Evoking Kingdom Existence
July 14, 2008 - 5:33pm by timksnyder
You voice the world into being,
You voice the church into obedience,
You voice us now, and then into newness,
You speak and call into existence
that which does not exist.
- Walter Bruggemann, from "Reading Psalm 1"
Just the other day, I was sitting down with some friends over morning coffee to reflect on the Gospel texts coming up later this month. We were gathering around them to help us facilitate a community dialog about what it might mean for our community in this time and place to live fuller into God's dreams for us. This idea of God calling us to be people we currently are not is incredibly challenging. Like marathon runners, it seems we're being asked to train for a long distance race on a path that leads to destinations far from imagination's reach.
And so I've been wondering about this...
Who am I becoming? How is God inviting me to participate in the Kingdom of Heaven (like a mustard seed, like a pearl, like treasure in a field - see Matt. 13) in ways beyond who I am now?

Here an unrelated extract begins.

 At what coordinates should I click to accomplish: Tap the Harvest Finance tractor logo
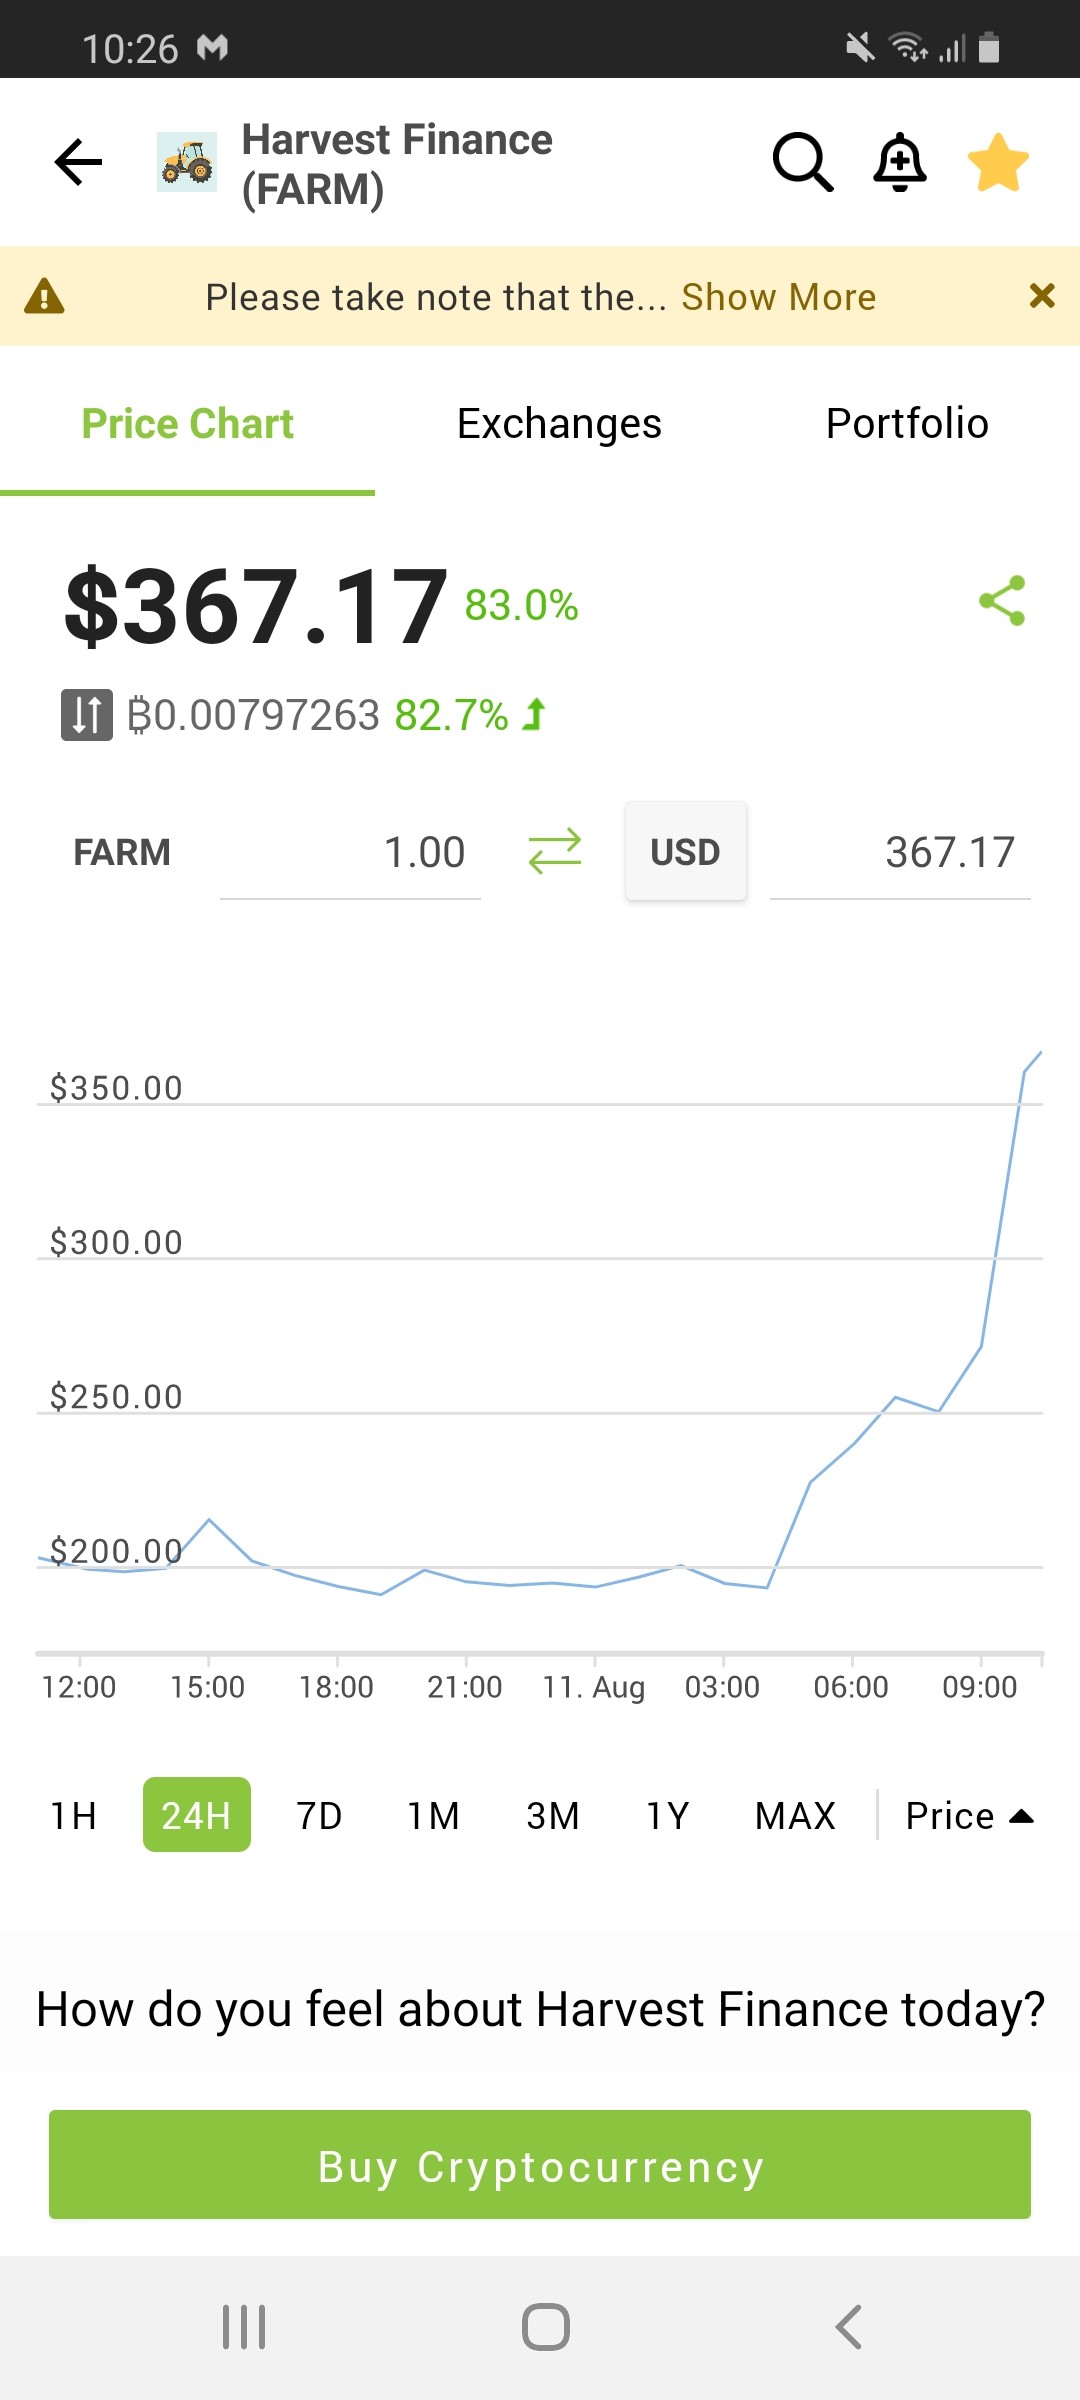187,162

This wondering has been fruitful for me. Over the past six weeks I have begun two new jobs, applied and was accepted to graduate school and I have begun the formal process for candidacy into ordained ministry. This is a liminal space of invitation. I have tried in some ways to ignore these invitations - it didn't work. The other day I gave pastoral care to an older woman going through a divorce. And then last week I did pastoral care over text messages to a friend who was mourning the loss of our mutual friend who committed suicide. I was entirely unprepared and under qualified to be that person. But yet, God calls us into an existence that does not exist.

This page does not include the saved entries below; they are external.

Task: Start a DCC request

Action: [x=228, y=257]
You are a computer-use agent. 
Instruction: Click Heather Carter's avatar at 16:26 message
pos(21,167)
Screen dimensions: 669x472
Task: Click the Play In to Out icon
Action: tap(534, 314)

I wonder what kind of hope might emerge from entire communities disorienting themselves into God's invitation into that kind of existence.
---
Timothy K. Snyder is a community developer, networker, blogger/writer, and contributing author to Everyday Liturgy | The Everyday Journal. He is a minister to The Netzer Co-Op (www.netzerco-op.org) and co-facilitator of Emergent | San Antonio. In December, he will receive his Bachelor of Arts in theology from Texas Lutheran University and in the fall he will begin graduate studies (M.Div.) at Luther Seminary. Tim lives in a community house with two friends of The Co-Op and his dog Callie.
Comments
Great quote. Bruggemann's The Prophetic Imagination is a book that changed the way I perceive the role of the Christian in the world.
What book is this quote from?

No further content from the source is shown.